= Work item =
Return verbatim the run of lines that opens with the line holding "The image size is (695, 500)." and closes with the last line of the records.

= Given data =
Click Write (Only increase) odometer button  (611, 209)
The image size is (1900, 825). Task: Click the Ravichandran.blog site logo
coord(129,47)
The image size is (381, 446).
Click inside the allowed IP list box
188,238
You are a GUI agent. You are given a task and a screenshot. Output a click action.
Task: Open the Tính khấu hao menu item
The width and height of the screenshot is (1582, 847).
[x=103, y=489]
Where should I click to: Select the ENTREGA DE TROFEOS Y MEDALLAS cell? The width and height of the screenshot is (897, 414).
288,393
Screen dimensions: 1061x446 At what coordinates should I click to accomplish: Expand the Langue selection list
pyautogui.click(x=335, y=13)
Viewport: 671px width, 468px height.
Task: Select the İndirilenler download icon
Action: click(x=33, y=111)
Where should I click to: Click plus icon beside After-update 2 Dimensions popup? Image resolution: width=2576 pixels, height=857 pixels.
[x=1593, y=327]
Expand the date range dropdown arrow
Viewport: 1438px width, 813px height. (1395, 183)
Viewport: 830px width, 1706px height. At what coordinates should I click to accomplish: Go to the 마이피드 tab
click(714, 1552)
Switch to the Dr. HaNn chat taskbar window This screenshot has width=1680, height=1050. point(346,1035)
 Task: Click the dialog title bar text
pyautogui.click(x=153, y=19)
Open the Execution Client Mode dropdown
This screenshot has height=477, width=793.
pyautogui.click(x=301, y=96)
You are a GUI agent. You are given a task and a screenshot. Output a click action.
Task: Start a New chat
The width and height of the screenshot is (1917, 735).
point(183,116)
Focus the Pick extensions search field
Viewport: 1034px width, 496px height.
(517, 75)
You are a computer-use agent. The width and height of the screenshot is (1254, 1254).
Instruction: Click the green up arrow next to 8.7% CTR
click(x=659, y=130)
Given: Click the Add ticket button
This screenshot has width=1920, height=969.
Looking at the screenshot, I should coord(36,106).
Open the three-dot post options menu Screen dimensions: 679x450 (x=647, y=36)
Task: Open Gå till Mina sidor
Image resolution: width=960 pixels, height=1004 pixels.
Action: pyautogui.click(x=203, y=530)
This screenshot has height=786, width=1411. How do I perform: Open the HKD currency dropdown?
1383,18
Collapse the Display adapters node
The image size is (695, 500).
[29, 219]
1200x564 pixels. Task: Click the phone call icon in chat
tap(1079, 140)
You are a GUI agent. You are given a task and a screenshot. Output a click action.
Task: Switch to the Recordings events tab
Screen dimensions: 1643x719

= Answer for this exercise =
The image size is (695, 500).
[29, 219]
1200x564 pixels. Task: Click the phone call icon in chat
tap(1079, 140)
You are a GUI agent. You are given a task and a screenshot. Output a click action.
Task: Switch to the Recordings events tab
Screen dimensions: 1643x719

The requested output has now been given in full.